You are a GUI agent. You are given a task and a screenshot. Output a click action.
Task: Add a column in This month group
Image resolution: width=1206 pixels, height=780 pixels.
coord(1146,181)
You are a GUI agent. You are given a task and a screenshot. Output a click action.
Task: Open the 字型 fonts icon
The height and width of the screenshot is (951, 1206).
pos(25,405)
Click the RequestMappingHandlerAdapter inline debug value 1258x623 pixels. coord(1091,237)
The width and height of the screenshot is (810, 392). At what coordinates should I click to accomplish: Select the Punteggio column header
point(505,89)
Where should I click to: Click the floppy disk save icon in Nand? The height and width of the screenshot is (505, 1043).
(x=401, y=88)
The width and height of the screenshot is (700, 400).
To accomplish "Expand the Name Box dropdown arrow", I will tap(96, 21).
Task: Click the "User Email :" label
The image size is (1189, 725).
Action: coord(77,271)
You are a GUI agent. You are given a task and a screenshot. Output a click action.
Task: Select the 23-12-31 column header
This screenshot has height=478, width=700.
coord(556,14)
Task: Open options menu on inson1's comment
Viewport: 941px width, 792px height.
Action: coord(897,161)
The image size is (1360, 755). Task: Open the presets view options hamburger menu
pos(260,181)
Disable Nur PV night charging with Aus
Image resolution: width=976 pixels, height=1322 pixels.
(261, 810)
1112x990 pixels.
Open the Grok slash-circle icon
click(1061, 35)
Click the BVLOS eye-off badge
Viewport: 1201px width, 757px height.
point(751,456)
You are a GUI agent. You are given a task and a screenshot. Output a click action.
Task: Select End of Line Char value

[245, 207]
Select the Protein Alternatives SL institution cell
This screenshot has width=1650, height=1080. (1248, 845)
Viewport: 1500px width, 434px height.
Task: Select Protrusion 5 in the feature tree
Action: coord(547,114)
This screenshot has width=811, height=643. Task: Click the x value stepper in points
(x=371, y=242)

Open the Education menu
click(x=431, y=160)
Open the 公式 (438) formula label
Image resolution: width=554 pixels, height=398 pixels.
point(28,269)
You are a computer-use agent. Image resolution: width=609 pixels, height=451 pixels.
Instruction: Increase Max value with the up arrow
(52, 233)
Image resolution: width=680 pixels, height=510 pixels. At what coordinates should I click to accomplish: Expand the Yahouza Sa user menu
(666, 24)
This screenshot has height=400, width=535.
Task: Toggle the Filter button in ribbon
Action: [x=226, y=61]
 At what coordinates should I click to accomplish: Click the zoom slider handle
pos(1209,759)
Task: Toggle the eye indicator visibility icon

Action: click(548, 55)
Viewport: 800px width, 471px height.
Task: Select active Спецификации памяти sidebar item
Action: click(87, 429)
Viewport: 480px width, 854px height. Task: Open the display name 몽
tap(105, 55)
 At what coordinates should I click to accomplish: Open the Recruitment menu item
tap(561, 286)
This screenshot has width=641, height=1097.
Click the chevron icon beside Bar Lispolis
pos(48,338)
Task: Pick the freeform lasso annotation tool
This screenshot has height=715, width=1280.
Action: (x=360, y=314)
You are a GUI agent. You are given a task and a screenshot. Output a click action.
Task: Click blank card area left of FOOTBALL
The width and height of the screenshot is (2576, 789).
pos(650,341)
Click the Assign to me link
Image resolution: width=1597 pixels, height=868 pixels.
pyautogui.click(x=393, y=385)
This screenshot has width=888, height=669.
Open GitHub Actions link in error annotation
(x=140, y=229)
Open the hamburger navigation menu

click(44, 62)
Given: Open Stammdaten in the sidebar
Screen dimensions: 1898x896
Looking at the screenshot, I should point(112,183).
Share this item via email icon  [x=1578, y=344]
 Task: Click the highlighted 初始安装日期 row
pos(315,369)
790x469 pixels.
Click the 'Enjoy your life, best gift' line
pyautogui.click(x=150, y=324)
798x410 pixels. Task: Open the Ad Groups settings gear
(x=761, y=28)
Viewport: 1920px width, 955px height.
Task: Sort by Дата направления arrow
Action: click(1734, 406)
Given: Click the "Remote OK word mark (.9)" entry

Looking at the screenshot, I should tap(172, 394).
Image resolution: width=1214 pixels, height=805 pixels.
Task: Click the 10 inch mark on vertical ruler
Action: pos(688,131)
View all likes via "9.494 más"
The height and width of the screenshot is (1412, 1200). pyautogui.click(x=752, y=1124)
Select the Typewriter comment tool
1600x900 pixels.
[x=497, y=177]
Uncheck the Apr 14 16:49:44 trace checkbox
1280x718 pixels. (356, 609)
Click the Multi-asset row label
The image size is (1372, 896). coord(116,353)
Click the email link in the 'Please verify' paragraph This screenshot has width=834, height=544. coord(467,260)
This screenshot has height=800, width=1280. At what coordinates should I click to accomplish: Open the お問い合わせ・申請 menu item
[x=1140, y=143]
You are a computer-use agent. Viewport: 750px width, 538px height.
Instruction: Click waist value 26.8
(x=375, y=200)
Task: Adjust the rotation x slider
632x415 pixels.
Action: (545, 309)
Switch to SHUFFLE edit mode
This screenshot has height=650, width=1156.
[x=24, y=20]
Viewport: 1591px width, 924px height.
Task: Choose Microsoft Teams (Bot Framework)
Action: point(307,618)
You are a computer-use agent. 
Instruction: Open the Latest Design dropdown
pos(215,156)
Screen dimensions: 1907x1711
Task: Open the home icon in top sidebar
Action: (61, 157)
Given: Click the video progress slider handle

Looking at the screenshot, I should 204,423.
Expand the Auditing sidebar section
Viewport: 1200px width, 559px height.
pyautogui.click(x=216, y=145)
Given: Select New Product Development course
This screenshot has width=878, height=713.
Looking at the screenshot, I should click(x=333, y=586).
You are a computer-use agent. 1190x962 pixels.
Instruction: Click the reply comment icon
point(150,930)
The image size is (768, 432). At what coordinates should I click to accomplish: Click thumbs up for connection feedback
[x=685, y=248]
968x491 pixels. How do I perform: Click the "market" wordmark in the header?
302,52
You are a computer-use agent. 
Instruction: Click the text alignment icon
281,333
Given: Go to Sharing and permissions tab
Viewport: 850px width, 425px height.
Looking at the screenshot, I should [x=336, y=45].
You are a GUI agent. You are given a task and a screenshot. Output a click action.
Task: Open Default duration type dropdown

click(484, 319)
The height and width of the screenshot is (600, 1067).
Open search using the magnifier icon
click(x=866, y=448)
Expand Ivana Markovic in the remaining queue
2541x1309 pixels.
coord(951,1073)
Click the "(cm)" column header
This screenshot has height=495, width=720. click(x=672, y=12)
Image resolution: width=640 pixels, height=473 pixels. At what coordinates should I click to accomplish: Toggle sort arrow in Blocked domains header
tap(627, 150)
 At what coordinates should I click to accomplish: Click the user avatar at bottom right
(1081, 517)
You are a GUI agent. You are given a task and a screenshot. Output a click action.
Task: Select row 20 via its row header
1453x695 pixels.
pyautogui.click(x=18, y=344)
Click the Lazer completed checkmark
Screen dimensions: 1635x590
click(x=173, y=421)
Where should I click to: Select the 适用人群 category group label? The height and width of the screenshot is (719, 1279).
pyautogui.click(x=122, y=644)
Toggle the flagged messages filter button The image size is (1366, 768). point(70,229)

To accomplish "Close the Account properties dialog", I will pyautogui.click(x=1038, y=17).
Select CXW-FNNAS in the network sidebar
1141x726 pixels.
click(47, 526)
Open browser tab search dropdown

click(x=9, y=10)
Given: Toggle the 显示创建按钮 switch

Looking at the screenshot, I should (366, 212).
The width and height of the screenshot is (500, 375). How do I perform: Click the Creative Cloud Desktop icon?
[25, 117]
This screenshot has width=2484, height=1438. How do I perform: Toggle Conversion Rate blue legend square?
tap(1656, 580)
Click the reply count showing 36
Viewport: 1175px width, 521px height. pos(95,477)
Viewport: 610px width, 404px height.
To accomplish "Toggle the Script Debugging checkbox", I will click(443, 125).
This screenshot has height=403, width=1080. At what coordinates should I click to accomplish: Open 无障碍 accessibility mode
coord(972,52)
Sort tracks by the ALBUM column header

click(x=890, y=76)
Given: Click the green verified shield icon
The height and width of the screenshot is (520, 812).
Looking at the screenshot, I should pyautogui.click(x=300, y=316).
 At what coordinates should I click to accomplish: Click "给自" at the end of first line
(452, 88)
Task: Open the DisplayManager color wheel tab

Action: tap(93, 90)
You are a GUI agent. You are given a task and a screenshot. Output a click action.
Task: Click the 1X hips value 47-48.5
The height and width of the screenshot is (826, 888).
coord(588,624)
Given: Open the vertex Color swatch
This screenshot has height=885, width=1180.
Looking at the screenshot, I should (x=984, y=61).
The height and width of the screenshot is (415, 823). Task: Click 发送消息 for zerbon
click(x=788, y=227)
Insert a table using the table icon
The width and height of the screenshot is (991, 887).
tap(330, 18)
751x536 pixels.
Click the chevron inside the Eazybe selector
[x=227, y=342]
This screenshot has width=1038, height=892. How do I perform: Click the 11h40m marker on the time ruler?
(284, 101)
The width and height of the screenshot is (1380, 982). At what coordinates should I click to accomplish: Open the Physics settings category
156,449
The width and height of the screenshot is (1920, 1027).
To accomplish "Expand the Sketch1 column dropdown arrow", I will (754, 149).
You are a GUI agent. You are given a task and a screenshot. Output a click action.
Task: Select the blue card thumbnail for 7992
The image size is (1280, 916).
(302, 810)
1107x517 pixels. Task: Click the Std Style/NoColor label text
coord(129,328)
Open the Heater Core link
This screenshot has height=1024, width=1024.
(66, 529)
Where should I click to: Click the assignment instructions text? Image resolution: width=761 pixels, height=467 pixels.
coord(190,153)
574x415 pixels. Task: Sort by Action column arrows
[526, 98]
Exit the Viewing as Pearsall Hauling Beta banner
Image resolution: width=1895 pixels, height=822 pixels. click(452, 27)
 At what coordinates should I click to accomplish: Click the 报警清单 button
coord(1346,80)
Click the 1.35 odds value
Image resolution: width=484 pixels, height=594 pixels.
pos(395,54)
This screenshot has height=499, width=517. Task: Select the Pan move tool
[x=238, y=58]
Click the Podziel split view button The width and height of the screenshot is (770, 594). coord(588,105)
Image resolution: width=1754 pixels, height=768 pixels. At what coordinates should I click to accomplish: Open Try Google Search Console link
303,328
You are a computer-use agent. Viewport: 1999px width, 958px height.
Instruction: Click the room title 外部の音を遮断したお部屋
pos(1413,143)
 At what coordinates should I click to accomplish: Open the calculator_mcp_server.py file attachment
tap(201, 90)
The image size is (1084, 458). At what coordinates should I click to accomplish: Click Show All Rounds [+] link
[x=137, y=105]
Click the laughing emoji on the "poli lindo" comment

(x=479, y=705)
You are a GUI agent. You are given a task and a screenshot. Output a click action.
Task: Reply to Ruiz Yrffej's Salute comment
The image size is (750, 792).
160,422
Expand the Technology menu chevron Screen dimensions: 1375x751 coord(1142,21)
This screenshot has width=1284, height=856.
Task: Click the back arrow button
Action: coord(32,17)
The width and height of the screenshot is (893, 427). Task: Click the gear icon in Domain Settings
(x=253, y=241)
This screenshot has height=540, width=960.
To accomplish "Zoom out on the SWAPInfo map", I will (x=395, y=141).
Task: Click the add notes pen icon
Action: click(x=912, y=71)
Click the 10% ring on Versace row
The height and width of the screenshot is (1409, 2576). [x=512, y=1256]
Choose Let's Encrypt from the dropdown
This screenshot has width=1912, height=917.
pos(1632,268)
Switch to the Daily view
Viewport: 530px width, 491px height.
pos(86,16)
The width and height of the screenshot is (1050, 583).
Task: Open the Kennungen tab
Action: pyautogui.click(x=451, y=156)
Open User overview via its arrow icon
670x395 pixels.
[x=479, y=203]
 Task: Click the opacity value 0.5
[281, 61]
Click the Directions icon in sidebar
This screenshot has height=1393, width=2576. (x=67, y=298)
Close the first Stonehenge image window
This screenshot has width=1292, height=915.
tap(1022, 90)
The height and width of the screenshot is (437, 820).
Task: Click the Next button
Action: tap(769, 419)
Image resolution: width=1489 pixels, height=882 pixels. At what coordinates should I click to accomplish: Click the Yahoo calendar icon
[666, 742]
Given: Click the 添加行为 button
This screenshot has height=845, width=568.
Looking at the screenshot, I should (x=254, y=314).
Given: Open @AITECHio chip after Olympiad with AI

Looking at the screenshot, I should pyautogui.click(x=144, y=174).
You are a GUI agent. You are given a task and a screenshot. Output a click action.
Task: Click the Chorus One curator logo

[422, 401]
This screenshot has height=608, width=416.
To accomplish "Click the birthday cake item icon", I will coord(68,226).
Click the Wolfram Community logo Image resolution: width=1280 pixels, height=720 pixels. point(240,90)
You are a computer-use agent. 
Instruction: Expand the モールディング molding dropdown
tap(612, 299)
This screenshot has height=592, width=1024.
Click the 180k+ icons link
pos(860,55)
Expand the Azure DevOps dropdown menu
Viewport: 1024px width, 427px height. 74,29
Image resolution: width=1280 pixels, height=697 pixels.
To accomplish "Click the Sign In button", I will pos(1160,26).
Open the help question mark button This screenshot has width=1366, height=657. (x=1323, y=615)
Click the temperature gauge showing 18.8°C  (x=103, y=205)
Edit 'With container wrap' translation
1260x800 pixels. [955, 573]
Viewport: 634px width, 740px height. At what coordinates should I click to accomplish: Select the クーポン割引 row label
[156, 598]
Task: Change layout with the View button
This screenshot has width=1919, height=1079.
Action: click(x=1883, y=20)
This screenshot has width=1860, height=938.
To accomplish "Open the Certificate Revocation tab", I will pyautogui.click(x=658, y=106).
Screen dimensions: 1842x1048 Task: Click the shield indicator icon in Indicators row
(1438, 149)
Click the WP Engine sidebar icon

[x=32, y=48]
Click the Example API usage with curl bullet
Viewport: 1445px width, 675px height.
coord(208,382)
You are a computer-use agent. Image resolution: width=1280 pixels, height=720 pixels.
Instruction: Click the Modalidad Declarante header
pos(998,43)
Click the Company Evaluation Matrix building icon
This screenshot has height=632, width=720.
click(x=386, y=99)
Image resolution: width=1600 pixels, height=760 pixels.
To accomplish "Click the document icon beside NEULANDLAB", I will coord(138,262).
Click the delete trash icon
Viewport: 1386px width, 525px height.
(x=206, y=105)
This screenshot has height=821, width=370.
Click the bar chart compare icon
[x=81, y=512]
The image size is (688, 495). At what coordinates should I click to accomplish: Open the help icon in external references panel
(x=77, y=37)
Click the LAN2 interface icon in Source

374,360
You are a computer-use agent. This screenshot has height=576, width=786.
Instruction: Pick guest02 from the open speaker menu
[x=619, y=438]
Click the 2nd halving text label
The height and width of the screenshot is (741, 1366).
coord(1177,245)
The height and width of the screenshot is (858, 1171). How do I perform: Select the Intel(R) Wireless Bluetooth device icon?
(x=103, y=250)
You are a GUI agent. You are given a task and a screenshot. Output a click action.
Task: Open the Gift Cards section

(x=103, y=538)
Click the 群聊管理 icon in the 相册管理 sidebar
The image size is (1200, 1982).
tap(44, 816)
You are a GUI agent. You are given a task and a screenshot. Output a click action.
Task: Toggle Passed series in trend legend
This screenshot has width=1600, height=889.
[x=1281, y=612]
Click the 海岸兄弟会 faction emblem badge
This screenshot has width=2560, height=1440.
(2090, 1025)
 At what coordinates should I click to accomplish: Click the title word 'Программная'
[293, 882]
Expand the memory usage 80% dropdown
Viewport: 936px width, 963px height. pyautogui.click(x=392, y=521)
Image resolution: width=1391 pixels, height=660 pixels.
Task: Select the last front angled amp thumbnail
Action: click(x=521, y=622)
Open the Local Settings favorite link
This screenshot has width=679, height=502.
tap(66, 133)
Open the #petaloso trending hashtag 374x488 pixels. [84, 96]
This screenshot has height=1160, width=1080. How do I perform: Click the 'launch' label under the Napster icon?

### What you have to do
All lines above between those holding "Click the RequestMappingHandlerAdapter" and "The width and height of the screenshot is (700, 400).", inclusive, must be set down unchanged, and no other line may be included.

### Solved exercise
Click the RequestMappingHandlerAdapter inline debug value 1258x623 pixels. coord(1091,237)
The width and height of the screenshot is (810, 392). At what coordinates should I click to accomplish: Select the Punteggio column header
point(505,89)
Where should I click to: Click the floppy disk save icon in Nand? The height and width of the screenshot is (505, 1043).
(x=401, y=88)
The width and height of the screenshot is (700, 400).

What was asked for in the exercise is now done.